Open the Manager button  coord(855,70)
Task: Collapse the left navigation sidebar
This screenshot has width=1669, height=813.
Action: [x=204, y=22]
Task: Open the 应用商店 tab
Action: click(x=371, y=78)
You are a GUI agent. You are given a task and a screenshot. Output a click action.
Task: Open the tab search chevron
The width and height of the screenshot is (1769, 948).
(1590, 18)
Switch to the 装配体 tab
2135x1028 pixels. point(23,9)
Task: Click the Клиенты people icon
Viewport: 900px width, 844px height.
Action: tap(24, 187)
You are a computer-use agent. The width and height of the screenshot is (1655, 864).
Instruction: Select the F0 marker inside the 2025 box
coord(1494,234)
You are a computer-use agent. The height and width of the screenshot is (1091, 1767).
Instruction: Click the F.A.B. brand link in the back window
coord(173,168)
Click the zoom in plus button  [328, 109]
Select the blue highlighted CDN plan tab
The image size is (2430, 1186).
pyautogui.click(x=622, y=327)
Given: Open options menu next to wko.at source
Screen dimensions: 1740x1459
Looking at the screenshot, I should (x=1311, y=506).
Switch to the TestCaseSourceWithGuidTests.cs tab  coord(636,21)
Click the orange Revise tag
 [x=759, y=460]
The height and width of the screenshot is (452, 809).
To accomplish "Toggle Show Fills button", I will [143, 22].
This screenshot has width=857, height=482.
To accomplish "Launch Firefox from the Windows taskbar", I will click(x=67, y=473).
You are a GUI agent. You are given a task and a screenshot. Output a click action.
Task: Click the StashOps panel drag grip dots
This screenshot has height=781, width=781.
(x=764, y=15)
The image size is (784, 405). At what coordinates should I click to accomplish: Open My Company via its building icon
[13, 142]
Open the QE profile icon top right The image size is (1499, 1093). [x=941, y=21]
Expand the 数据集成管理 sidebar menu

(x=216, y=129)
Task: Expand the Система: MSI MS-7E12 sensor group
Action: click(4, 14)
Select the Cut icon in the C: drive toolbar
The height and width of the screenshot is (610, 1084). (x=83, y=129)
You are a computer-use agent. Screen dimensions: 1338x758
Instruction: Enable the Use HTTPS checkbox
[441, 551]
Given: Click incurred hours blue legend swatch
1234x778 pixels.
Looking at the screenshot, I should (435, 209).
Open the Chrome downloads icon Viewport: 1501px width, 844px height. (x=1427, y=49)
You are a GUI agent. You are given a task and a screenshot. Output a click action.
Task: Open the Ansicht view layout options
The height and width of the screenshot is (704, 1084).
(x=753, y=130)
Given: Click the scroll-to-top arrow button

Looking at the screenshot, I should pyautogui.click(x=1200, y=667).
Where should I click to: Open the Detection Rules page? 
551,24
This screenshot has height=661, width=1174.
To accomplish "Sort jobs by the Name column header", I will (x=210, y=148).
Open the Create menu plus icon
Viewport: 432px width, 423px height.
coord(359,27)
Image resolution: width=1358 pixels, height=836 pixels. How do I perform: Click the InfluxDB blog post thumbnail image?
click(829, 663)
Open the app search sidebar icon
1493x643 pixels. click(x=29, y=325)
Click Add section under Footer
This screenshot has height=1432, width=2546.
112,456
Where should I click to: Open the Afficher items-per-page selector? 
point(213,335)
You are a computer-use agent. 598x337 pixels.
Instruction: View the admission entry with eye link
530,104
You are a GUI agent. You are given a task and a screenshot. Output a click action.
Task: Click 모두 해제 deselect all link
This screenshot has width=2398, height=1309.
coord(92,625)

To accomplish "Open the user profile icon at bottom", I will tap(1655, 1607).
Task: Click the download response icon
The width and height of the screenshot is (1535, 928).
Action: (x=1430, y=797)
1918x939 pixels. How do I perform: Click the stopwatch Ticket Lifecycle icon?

════

▶ Exercise directions: Exactly and only the lines from the line containing "You are a computer-use agent. 598x337 pixels." through the final line of the records above must be returned.

▶ Exercise solution:
You are a computer-use agent. 598x337 pixels.
Instruction: View the admission entry with eye link
530,104
You are a GUI agent. You are given a task and a screenshot. Output a click action.
Task: Click 모두 해제 deselect all link
This screenshot has width=2398, height=1309.
coord(92,625)

To accomplish "Open the user profile icon at bottom", I will tap(1655, 1607).
Task: Click the download response icon
The width and height of the screenshot is (1535, 928).
Action: (x=1430, y=797)
1918x939 pixels. How do I perform: Click the stopwatch Ticket Lifecycle icon?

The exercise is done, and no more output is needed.